Dass sich aus dem Bauschutt die Geschichte eines Hauses ablesen lässt, ist nicht ungewöhnlich. Seltener kommt es allerdings vor, dass ein Haus zweimal gebaut wird. Im Fall des Kornschreiberhauses trennen den Wiederaufbau und die Ersterrichtung 1397 immerhin 600 Jahre. „Von den tragenden Teilen war vieles verrottet“, beschreibt Stahl die Ausgangslage der Rekonstruktion.

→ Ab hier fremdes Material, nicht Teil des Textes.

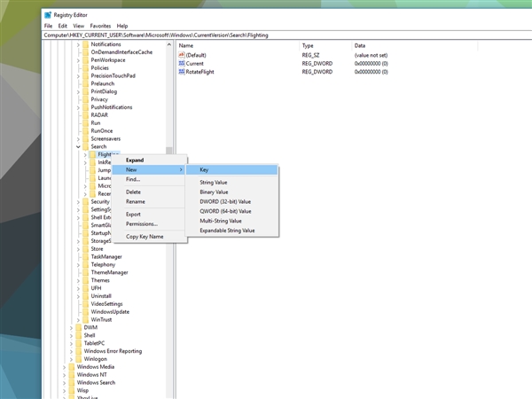
Task: Select the (Default) string value icon
Action: coord(182,55)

Noch heute trügen alle Originalteile, die damals systematisch in Zeichnungen und Listen erfasst worden seien, eine nummerierte Metallplakette.

Und wenn sich Gäste der Enoteca heute für diese Hausgeschichte interessieren, können sie die Rekonstruktion in drei Alben nachlesen. Sie liegen in der urigen Wirtsstube im Erdgeschoss aus, die Uneingeweihte häufig im Stolperschritt betreten, denn die Bodenschwelle weist nach dem alten Vorbild eine beträchtliche Höhe auf.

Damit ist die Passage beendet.